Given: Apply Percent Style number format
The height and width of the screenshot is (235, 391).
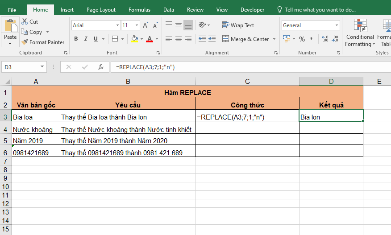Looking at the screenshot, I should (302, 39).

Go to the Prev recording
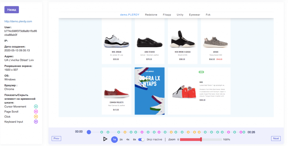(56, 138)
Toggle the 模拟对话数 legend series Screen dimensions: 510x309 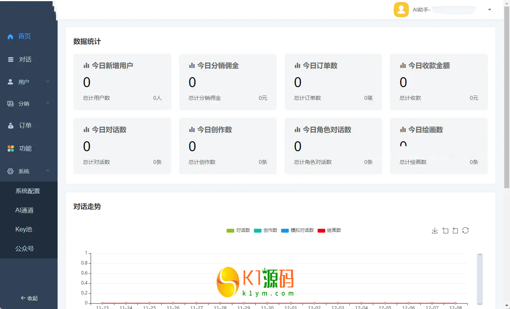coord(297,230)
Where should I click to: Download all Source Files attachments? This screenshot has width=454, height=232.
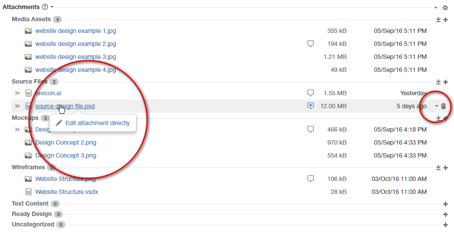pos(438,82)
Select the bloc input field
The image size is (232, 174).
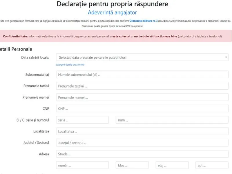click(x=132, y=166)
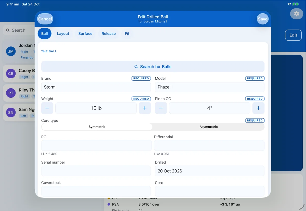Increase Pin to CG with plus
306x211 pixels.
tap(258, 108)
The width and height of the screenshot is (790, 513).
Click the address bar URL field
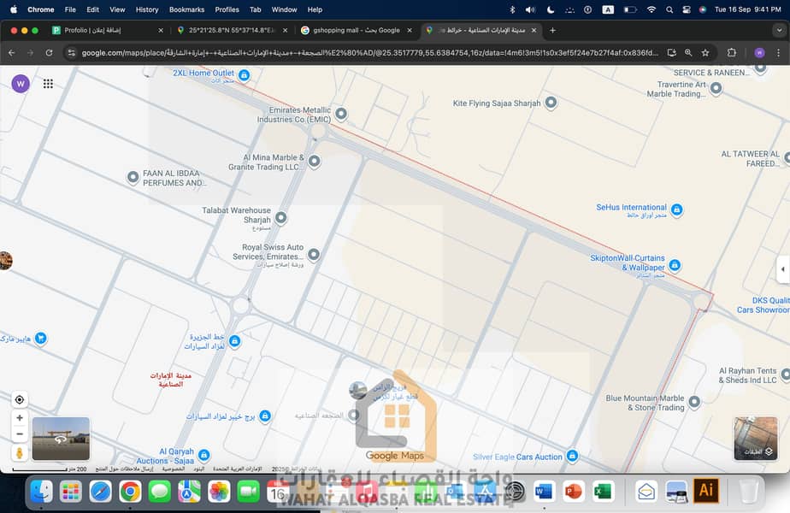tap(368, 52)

----

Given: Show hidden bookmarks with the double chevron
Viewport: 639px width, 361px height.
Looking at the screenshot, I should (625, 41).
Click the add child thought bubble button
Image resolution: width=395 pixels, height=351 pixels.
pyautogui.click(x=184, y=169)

----

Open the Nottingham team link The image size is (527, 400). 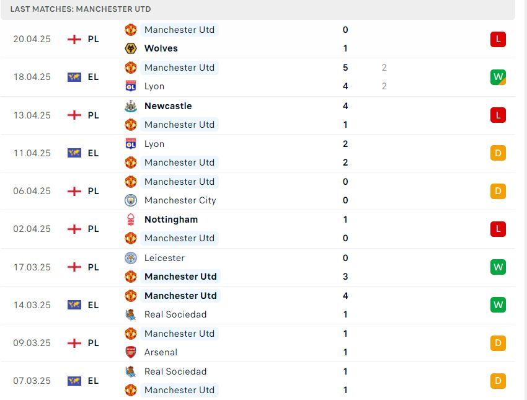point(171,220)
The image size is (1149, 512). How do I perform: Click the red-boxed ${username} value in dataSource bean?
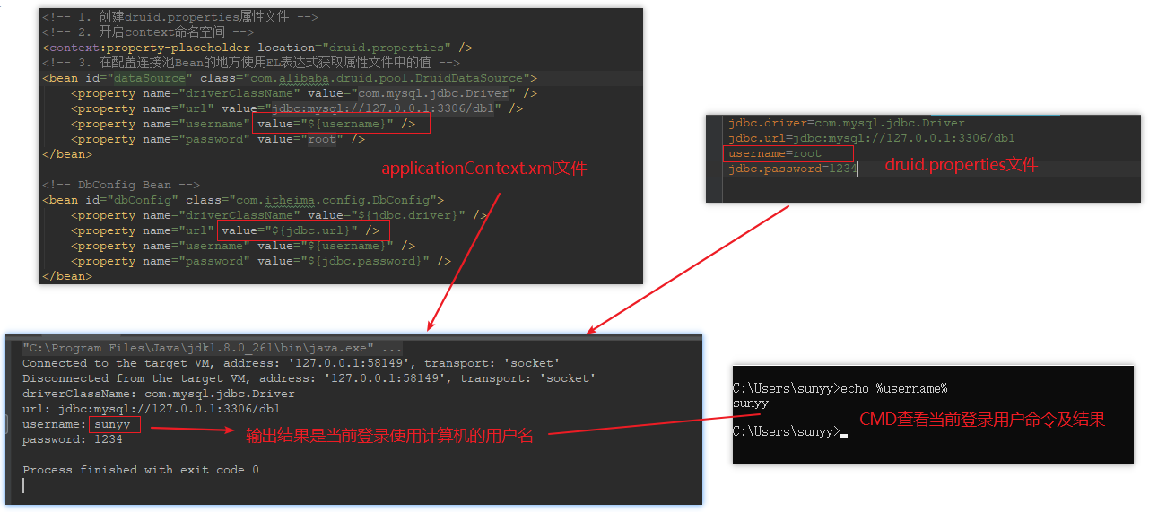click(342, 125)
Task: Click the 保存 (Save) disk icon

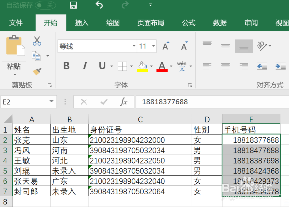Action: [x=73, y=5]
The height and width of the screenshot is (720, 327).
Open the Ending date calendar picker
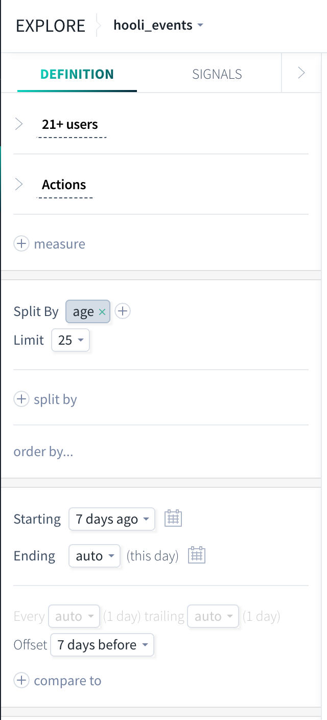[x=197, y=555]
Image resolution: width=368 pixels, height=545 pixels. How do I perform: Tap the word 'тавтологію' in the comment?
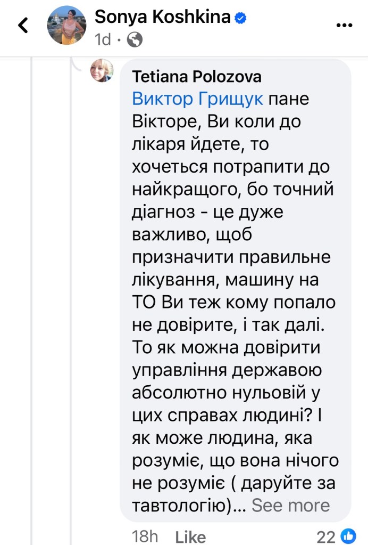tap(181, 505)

----

Whenever the word "Given" shows up in a line of the entries above, copy that line.

Given: Apply Percent Style number format
Given: Show hidden bookmarks with the double chevron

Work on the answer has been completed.